◆ RECORDS FOR THE TASK:
..........
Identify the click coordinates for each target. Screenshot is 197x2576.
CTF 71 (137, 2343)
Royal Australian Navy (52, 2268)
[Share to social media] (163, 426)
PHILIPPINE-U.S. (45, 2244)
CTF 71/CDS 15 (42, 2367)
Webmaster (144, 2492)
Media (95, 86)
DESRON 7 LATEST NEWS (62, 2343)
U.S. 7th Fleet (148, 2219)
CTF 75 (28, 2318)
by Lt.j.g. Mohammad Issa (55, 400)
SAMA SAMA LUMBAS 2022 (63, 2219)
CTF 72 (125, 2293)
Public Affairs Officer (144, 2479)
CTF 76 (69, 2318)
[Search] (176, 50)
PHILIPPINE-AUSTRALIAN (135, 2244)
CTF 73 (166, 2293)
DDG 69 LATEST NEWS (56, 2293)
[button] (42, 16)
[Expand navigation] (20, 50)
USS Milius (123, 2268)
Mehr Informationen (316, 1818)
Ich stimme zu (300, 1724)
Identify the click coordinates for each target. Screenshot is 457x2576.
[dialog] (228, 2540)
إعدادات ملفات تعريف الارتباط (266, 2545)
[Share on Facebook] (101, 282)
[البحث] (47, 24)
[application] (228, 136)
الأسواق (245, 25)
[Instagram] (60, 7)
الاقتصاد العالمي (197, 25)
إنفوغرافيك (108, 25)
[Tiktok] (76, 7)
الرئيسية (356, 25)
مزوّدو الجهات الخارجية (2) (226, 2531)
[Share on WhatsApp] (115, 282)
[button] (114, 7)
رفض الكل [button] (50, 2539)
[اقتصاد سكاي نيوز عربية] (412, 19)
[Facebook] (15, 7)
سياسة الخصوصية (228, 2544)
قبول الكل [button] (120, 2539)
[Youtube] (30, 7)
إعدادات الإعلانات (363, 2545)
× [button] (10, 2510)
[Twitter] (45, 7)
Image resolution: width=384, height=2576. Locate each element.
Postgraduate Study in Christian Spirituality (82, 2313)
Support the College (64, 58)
..........
◆ WORK REQUIRED: The answer consists solely of the lines from the one containing "[Instagram] (60, 7)" through the last line of the data above, reproduced exactly.

◆ ANSWER BOX:
[Instagram] (60, 7)
الاقتصاد العالمي (197, 25)
إنفوغرافيك (108, 25)
[Tiktok] (76, 7)
الرئيسية (356, 25)
مزوّدو الجهات الخارجية (2) (226, 2531)
[Share on WhatsApp] (115, 282)
[button] (114, 7)
رفض الكل [button] (50, 2539)
[اقتصاد سكاي نيوز عربية] (412, 19)
[Facebook] (15, 7)
سياسة الخصوصية (228, 2544)
قبول الكل [button] (120, 2539)
[Youtube] (30, 7)
إعدادات الإعلانات (363, 2545)
× [button] (10, 2510)
[Twitter] (45, 7)
Image resolution: width=384, height=2576. Locate each element.
Postgraduate Study in Christian Spirituality (82, 2313)
Support the College (64, 58)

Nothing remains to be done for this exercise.